You have no pension. No savings. Minimal Social Security.
You have to start over.
What do you do? How will you survive?
These were the questions Charles Williams (C.W.)—one of the many individuals in underserved communities served by World Impact—faced when released from prison. Thankfully, he didn’t have to face them alone.
Theologically Grounded Training Through TUMI
At World Impact, we believe that when men and women receive deep, theologically grounded training, especially in places that are overlooked and under-resourced, whole communities are transformed.
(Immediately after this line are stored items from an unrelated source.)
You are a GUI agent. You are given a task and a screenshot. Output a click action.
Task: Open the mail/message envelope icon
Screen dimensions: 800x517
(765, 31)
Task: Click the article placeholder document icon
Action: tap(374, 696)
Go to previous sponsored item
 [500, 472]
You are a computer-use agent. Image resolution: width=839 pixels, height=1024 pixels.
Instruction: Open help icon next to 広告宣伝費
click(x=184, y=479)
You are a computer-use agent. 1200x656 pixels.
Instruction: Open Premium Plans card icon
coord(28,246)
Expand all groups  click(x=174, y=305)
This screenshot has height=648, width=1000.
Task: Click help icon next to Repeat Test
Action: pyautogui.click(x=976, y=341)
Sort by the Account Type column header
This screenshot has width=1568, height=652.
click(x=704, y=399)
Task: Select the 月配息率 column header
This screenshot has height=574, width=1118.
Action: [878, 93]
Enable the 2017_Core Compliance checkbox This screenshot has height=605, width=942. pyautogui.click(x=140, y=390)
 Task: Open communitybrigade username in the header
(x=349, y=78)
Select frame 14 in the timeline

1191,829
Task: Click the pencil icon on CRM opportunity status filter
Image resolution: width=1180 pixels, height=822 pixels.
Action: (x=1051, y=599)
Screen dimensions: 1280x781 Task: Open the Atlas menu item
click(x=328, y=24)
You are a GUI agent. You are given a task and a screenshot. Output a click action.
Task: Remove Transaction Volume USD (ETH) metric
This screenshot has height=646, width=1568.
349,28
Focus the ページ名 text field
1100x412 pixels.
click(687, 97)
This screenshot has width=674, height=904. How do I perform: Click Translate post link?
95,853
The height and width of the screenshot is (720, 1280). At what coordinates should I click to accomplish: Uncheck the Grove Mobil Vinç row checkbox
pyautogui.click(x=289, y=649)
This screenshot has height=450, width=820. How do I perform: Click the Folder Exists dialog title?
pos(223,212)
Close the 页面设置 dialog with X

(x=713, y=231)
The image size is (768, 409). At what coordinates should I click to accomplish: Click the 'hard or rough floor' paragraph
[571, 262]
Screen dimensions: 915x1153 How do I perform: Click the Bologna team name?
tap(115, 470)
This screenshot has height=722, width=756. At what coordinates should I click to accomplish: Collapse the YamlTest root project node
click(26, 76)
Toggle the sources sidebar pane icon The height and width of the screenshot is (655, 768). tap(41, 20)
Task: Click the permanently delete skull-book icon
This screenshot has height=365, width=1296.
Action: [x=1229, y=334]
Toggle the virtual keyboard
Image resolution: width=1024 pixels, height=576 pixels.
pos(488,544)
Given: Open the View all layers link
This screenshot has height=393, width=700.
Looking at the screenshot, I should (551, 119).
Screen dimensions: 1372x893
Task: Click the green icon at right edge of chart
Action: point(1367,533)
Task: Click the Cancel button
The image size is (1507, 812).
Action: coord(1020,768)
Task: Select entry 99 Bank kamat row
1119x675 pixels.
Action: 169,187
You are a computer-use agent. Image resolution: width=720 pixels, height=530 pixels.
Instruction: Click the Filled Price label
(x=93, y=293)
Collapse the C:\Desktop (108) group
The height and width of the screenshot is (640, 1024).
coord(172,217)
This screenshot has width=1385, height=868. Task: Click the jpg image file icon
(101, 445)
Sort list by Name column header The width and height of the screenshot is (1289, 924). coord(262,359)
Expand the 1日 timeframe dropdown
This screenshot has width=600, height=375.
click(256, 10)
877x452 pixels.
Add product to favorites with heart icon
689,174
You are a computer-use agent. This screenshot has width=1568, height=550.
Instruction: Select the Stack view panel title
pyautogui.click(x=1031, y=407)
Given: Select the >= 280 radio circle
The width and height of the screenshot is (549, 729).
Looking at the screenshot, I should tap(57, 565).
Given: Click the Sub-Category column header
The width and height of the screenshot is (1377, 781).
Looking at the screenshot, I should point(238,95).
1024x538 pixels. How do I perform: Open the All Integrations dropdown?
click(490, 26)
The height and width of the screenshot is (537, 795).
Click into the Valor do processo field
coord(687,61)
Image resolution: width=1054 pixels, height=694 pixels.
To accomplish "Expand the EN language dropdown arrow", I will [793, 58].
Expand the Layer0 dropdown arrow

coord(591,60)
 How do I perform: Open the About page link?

That conviction is why we partner with ministries like Epiphany Life Change, where leaders are being equipped through World Impact’s The Urban Ministry Institute (TUMI) to shepherd others behind prison walls and beyond.
C.W. is one of those lives; an example of what happens when faithful partnership, rigorous biblical formation, and Spirit-driven transformation converge.
Thanks to the TUMI leadership training he received in prison, he had a spiritual mentor he could turn to: Charles Anderson, pastor and CEO of Epiphany Life Change in Houston.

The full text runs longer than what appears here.